**Action item**
Please report how many lines in the records below contain "link". Reply with the number alone.
Data below:
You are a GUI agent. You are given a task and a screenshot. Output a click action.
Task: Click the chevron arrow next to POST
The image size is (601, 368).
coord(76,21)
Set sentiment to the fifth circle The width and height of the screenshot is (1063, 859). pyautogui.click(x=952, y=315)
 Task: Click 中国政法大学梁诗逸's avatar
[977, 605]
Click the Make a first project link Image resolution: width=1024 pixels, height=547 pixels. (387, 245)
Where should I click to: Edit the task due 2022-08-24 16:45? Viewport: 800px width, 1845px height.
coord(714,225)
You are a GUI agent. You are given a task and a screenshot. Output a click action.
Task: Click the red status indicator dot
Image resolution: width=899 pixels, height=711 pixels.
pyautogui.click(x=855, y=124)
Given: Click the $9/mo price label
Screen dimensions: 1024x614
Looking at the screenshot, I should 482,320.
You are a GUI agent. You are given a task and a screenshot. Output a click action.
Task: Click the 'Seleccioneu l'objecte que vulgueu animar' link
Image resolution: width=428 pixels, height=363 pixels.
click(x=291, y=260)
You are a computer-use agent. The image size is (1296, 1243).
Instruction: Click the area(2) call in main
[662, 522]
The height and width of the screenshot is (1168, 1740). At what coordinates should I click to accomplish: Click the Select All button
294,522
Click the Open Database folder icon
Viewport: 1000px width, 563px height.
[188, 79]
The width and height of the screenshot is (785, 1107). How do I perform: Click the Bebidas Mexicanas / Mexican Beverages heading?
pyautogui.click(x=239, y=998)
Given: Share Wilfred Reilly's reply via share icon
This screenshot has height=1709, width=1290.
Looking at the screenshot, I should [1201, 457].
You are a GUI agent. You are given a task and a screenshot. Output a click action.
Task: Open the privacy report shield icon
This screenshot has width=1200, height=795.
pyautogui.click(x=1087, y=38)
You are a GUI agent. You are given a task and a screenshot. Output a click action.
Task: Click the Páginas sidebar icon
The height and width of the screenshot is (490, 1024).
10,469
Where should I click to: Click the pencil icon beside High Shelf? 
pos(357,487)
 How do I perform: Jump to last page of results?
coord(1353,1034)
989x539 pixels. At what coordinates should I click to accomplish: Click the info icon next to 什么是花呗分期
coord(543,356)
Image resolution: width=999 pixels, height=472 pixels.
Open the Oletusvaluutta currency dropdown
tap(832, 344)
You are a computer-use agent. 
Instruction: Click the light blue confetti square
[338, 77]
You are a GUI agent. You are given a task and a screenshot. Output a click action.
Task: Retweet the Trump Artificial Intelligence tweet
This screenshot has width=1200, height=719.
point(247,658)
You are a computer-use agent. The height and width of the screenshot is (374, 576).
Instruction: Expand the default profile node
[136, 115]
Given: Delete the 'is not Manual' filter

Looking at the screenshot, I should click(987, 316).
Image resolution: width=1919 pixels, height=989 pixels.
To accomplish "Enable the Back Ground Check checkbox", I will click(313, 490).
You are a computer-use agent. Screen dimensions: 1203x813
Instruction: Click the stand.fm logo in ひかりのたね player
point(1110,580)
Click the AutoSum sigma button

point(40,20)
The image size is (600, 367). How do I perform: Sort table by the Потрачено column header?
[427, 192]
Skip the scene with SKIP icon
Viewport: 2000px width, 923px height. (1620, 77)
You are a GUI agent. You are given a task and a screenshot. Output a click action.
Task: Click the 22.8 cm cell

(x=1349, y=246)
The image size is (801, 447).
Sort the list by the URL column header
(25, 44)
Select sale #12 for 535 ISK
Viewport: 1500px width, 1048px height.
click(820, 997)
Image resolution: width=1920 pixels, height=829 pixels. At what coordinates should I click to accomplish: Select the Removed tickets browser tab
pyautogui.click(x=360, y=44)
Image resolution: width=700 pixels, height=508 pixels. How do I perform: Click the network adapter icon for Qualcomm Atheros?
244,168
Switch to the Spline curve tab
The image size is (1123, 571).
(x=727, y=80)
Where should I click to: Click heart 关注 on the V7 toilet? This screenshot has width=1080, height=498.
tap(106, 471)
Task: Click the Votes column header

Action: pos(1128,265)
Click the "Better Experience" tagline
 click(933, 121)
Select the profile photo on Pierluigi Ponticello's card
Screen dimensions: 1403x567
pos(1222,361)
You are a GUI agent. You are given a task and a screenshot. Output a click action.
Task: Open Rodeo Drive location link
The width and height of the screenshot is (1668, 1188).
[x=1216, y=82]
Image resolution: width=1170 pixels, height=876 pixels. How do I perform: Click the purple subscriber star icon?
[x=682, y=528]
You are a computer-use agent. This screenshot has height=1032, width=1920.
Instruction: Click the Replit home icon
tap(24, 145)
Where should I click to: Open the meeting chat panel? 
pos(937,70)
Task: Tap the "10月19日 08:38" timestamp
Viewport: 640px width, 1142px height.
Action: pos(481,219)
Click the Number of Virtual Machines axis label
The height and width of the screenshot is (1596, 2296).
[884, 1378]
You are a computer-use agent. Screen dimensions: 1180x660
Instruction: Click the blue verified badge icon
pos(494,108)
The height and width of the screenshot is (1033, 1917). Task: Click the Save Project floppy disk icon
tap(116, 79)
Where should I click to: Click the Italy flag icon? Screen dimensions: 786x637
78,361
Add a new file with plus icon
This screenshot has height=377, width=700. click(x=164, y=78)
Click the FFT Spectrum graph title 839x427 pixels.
End of Data.
**Answer box**
3